— Exercise instructions —
Pictures aside, copy exactly the lines running from the one with "The image size" to the end of the records.

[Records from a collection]
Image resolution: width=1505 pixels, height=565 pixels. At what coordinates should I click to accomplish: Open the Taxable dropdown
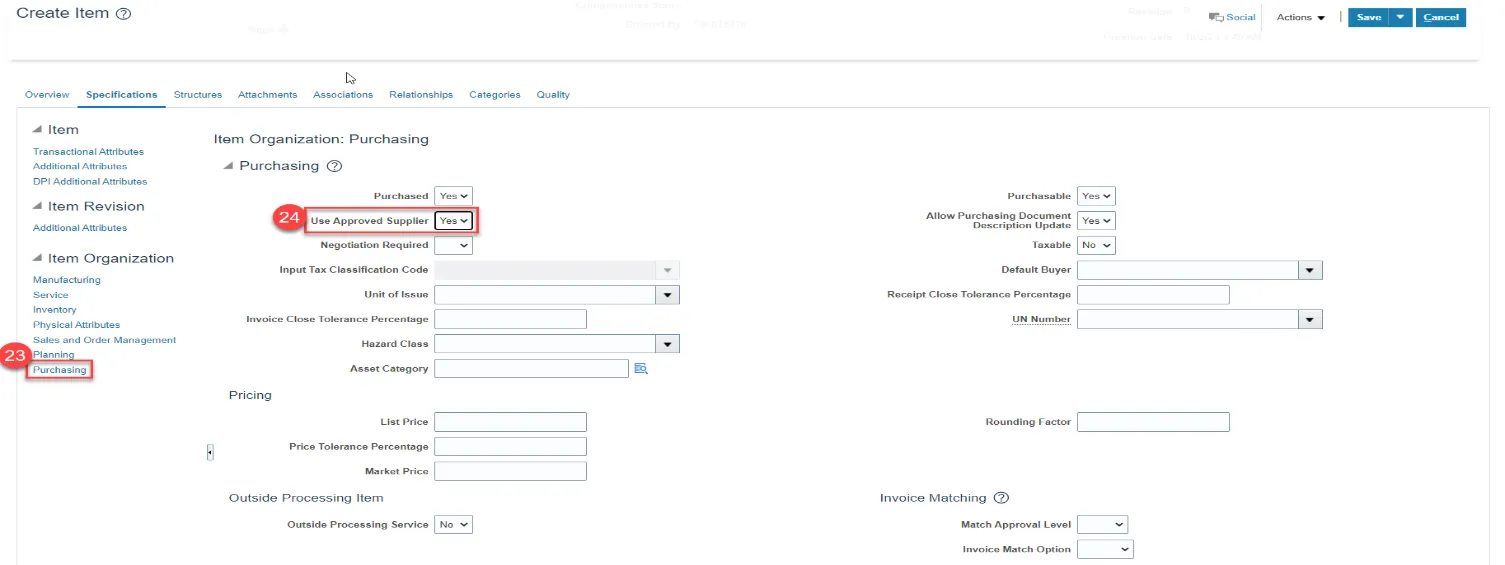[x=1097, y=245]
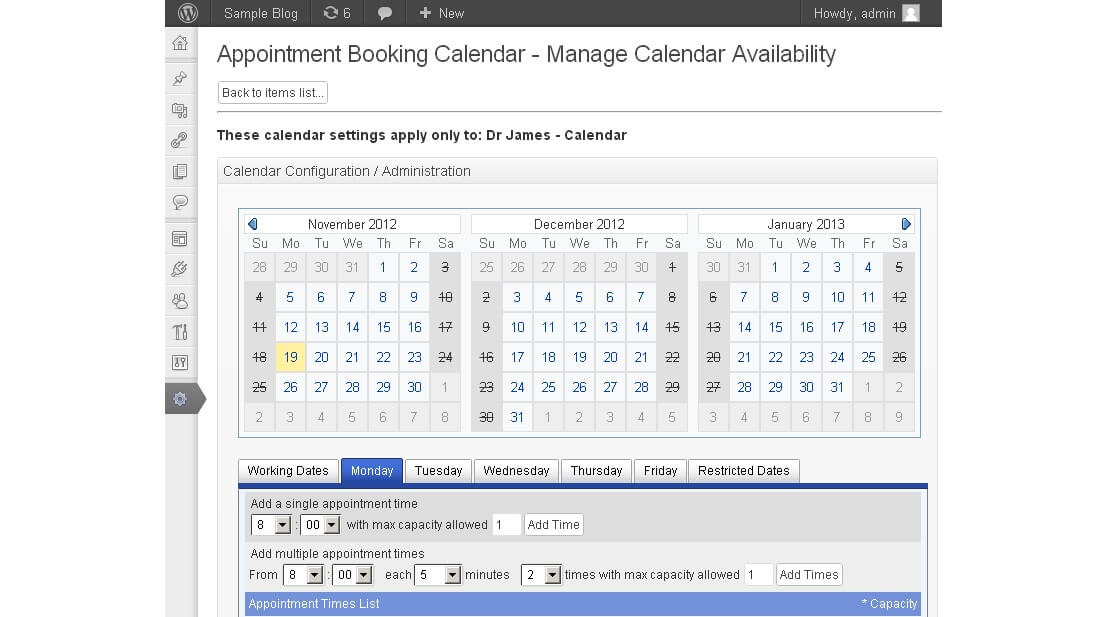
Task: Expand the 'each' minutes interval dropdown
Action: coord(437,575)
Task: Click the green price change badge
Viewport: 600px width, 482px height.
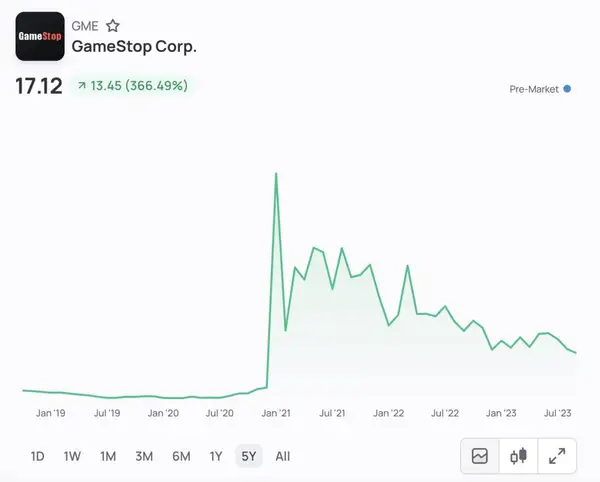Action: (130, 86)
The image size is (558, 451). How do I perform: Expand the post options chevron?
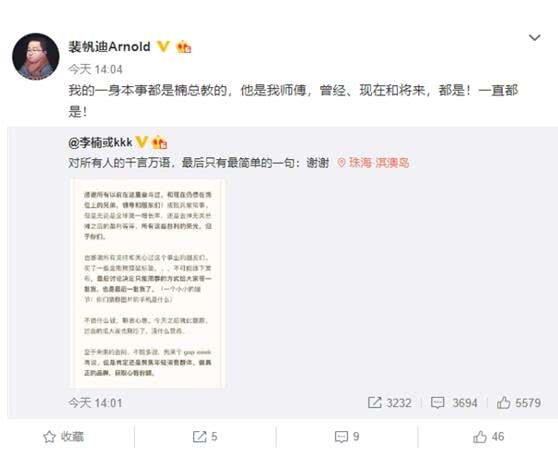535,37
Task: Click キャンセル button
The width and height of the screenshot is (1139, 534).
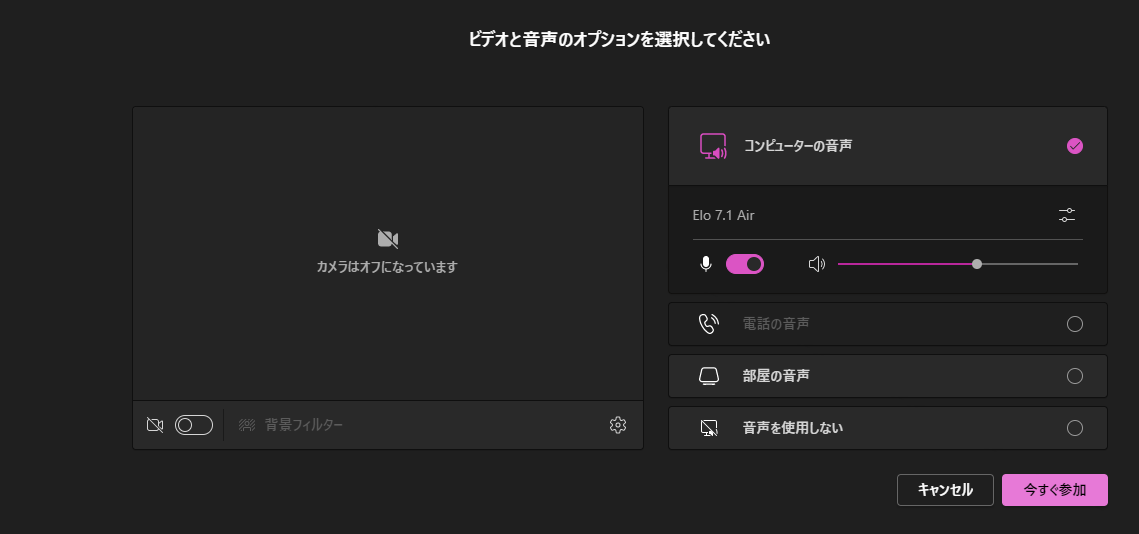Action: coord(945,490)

— Result of this exercise —
The image size is (558, 451). How do I perform: Expand the post options chevron?
535,37
Task: Click キャンセル button
The width and height of the screenshot is (1139, 534).
Action: coord(945,490)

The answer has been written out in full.